• [Activity]
Please return every line from the entries that has the string "computer" in it.

• [Dataset]
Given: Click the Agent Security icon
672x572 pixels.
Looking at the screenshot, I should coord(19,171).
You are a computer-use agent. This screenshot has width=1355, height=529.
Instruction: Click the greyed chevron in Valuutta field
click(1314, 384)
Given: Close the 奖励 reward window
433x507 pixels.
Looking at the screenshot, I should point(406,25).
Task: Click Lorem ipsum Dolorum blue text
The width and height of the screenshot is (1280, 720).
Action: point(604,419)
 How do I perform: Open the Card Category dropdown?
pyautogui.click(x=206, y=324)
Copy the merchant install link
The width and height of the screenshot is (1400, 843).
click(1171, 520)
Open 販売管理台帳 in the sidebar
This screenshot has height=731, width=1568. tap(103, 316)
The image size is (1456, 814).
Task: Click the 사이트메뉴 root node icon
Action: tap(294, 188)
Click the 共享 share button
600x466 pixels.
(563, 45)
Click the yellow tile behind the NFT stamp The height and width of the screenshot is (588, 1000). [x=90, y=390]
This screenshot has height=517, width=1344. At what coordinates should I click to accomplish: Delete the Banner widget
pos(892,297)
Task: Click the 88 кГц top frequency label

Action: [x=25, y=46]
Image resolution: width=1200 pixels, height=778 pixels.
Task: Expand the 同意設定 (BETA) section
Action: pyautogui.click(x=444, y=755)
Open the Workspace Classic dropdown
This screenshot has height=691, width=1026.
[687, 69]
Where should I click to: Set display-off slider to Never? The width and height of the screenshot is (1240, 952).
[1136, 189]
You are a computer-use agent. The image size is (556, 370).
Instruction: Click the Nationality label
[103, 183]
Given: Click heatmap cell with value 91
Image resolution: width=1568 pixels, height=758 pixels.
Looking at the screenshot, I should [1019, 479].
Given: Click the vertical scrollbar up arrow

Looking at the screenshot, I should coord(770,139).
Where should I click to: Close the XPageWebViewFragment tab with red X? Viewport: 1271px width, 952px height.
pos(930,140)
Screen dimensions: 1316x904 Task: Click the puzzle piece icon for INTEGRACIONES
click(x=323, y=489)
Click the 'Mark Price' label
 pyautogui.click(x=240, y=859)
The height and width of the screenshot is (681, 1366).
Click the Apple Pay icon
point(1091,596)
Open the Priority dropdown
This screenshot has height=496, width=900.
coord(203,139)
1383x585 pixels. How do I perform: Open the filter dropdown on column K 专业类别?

• [Solution below]
You are a computer-use agent. This screenshot has width=1355, height=529.
You are a computer-use agent. The image size is (556, 370).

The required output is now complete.